Le petit matin venu, j'ouvrais les yeux sur une pièce plongée dans la pénombre, un faible éclat de lumière projetant timidement ses éclats sur la pierre refroidie. Je me redressais, m'étirais, j'avalais un ou deux fruits posés là, avant de procéder à la toilette rituelle. Une bassine trônait sur une colonne, dans laquelle je plongeais mes mains pour m'imbiber d'une eau sacrée, et l'appliquer sur mon visage, et sur ma nuque. J'ôtais mes vêtements, pour faire de même sur mon corps entier. J'avais gagné en muscles, en souplesse, en explosivité ; bref j'avais gagné en efficacité. Une fois achevée, je me dirigeais vers la tenue traditionnelle, et l'enfilais.
Ceci peut vous paraître étrange, mais j'eus un sentiment particulier, comme si une aura bienfaitrice m'entourait dorénavant, une énergie positive tout droit sortie de ce vêtement, simplement constitué de lin et de cuir.

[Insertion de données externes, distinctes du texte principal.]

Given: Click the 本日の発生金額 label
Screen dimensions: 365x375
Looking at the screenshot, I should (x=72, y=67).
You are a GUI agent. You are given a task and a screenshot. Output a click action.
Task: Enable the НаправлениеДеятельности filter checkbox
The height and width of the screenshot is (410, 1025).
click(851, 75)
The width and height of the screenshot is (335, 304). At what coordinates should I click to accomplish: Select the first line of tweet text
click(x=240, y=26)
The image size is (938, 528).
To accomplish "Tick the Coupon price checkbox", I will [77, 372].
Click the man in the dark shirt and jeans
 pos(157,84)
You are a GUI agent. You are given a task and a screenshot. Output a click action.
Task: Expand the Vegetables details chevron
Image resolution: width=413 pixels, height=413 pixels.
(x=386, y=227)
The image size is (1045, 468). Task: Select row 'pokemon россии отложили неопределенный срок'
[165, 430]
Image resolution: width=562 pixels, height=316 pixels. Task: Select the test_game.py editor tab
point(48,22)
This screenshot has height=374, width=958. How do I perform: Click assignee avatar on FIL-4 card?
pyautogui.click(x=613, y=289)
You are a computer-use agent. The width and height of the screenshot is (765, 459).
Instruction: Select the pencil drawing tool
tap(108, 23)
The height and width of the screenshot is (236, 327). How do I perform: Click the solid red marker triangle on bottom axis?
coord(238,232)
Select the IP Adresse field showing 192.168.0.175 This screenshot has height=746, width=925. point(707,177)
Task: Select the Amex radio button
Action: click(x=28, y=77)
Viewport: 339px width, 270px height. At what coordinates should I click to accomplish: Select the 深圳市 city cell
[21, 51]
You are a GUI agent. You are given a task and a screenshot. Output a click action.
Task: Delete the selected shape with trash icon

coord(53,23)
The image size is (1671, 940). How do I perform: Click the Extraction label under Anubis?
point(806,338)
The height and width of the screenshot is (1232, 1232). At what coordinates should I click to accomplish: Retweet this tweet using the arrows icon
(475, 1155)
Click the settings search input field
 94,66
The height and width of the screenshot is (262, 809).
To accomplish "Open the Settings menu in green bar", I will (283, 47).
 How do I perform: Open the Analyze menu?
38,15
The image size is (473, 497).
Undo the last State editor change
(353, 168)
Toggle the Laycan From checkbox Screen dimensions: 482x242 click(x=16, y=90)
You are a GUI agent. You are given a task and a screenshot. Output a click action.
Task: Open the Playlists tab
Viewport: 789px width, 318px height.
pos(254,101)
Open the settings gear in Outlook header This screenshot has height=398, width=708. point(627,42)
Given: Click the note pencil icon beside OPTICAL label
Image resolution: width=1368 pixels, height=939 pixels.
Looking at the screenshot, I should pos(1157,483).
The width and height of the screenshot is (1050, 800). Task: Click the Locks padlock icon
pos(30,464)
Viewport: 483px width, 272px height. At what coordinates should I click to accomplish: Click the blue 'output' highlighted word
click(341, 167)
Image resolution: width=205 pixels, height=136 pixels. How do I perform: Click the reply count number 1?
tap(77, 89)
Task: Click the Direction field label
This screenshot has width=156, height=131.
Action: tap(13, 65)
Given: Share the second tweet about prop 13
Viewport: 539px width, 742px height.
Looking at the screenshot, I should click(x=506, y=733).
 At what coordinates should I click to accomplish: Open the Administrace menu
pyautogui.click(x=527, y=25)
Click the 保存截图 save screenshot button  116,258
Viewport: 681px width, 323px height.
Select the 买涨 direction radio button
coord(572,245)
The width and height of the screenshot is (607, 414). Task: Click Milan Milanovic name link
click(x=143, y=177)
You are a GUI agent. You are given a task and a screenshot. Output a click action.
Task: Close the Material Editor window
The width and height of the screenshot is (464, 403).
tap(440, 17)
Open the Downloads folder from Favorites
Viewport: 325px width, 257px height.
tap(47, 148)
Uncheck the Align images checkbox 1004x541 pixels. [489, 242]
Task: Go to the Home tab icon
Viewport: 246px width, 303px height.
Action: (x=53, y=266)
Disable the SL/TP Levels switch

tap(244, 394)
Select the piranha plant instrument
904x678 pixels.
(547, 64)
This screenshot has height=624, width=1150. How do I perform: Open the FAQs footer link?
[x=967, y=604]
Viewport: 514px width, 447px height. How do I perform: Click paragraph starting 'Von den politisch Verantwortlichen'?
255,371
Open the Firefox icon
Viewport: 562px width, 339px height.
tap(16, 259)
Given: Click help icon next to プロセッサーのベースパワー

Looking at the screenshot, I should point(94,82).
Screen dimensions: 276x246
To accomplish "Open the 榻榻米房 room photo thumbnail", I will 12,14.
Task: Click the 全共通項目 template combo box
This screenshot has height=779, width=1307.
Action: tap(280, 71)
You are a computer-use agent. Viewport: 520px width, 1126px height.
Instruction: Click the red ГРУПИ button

Je récupérais mon arc, un carquois rempli de flèches, mon couteau, mais j'étais déjà équipé de ma fronde, qui ne me quittait plus, pas même au coucher. Enfin je sortais de l'édifice. Une foule en effervescence formait une haie d'honneur, que je remontais jusqu'à parvenir aux doyens.
« Gallen, tu t'apprêtes à témoigner de la puissance de notre peuple, et de son courage. Crois-tu être prêt à relever ce défi ?
- Je le suis, répondis-je, convaincu.
- Au nom de tout notre peuple, je te souhaite bonne chance. »
La première partie de la cérémonie consista en une danse guerrière, pratiquée avec mon mentor, en utilisant toute une variété d'armes auxquelles j'avais été initié. Nous assurâmes le spectacle, et je n'étais pas peu fier de prendre part à cette célébration, à la fois car j'avais donné le meilleur de moi-même pour tenir la distance, mais aussi pour commémorer la mémoire de mes ancêtres. Une fois achevée, je réalisai une course d'obstacles, à travers la jungle, en allant le plus rapidement possible, le tout en décochant des flèches sur les cibles environnantes.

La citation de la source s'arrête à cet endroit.